穆秋云接着叙道:“我当时又是伤心又是气愤,气你爹狠心抛下我们母子二人。所以他前脚刚走,我后脚便也想跟着离开。可那时我身子太重,行动极为不便。没办法,我就只有等你生下来再说。我越想越是气恼,因此在生下你的第二天,我就赌气离开了方家。一个月后,我胸中怒气渐消,又因为太过思念你,就偷偷跑了回来。可是,当我回到方家,方家一个人也没有。我向旁人打听,别人偷偷告诉我,说这家人不知是犯了什么大罪,所有的人全部给朝廷处决了,但其中好像逃掉了两个人,有一个还是婴儿。我一听这话便知是你爹他们的行动失败了,猜想那个逃掉的婴儿很可能就是你。”

“我当时心中慌乱,不知道你爹他到底是生是死。在寻找了半月仍是没有你的丝毫消息后,我就一路北上来到京都,想要把这件事情彻底打听清楚。我在半夜潜入到一位朝中重臣的府邸,用剑指着他,逼问他这件事的详情。他告诉我说柴宗训所带的两千人马全军覆没,跟那场战役有关的人员也全部受到了株连。我那时伤心欲绝,只愿追随你爹于地下,但转念想到那可能逃掉的你,于是才又有了活下去的动力,希望能将你找到。”

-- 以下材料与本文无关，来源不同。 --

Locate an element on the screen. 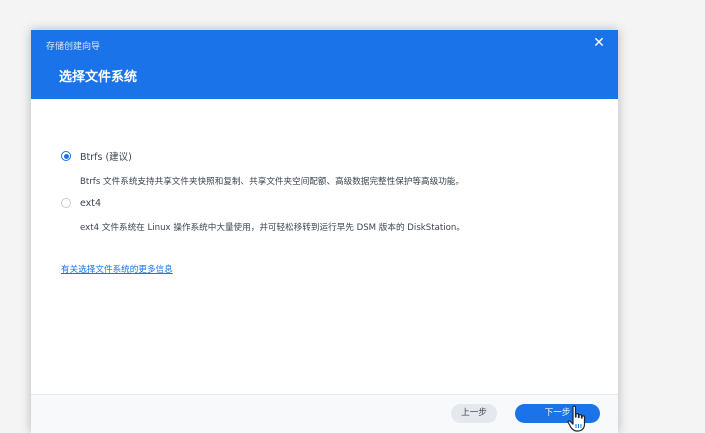 The image size is (705, 433). option-ext4: ext4 is located at coordinates (81, 203).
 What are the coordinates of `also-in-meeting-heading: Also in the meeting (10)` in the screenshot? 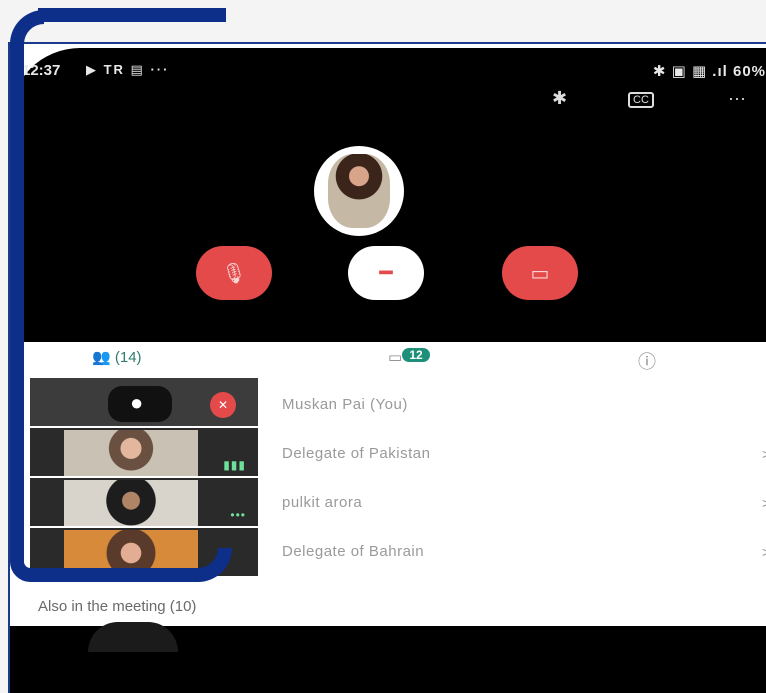 It's located at (118, 606).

她长叹一声,继续说道:“可是我这一找便找了整整七年!直到有一日,我无意间发现了张伯,这才跟踪他见到了孩子你。不过,我当时并不知道你便是我的儿子,只是觉得你跟我那七年未见的孩子年纪相仿。”

方少白道:“因此您初次见到我时,才会急于问我叫什么名字,生辰是哪一年哪一日?”

穆秋云点头道:“不错。在我确定你就是我那失散了七年的儿子之后,我欣喜过望,真想立刻告诉你,我就是你的娘亲。可是抬眼间我却发现,那屋子里站着一个男人,正是你爹方寒。我当时又惊又喜,真不敢相信你爹他原来并没有死。”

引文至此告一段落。